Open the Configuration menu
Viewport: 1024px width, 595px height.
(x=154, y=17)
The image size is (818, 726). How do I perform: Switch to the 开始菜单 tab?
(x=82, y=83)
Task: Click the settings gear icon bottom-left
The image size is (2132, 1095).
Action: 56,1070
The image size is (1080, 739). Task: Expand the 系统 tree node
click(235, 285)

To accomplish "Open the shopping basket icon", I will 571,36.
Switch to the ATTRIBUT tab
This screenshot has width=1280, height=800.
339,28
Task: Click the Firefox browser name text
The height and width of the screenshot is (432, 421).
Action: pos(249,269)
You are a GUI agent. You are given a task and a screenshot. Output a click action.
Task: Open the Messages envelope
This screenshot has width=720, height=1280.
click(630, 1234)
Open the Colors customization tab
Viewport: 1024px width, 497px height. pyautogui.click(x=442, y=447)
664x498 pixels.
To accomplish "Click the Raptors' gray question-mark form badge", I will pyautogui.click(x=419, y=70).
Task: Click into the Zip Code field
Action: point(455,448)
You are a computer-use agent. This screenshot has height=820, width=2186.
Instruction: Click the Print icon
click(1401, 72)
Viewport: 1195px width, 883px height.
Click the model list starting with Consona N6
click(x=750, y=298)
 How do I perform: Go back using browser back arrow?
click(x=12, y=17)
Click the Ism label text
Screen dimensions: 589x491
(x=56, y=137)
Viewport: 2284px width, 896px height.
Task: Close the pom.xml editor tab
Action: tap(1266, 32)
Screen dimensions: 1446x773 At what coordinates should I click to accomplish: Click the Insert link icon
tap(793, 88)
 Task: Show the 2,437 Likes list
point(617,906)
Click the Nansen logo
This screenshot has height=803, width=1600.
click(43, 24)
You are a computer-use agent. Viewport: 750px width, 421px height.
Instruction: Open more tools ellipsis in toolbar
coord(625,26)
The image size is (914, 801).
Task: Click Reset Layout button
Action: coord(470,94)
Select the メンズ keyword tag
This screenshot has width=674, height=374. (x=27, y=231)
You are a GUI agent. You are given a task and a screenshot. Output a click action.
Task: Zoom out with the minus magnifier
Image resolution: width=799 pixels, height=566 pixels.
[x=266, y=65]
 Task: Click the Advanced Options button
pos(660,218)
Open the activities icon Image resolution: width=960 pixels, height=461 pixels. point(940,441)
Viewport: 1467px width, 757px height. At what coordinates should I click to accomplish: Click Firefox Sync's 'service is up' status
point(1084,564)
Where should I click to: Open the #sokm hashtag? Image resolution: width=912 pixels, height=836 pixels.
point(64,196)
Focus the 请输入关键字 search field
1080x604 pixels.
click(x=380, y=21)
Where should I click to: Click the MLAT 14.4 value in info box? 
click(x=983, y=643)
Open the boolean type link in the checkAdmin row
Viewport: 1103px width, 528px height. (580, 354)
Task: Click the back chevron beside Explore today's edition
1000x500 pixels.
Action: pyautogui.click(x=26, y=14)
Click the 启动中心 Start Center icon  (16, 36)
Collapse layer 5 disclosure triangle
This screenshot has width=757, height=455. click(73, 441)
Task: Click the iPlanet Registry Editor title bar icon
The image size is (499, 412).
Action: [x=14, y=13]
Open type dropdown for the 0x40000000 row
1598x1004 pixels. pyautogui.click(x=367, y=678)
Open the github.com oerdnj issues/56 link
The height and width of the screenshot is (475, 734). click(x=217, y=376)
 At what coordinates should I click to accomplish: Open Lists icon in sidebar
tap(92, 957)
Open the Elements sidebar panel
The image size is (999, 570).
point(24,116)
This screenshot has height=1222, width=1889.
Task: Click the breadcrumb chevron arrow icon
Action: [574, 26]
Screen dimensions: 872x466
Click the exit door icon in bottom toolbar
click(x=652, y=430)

_ _ _ _ _ _ _

**Exercise prompt**
The entries above hold a line with "Image resolution: width=799" and a later line with "Open the activities". Write out exactly those lines and all lines between, nothing more.

**Reply**
Image resolution: width=799 pixels, height=566 pixels.
[x=266, y=65]
 Task: Click the Advanced Options button
pos(660,218)
Open the activities icon Image resolution: width=960 pixels, height=461 pixels. point(940,441)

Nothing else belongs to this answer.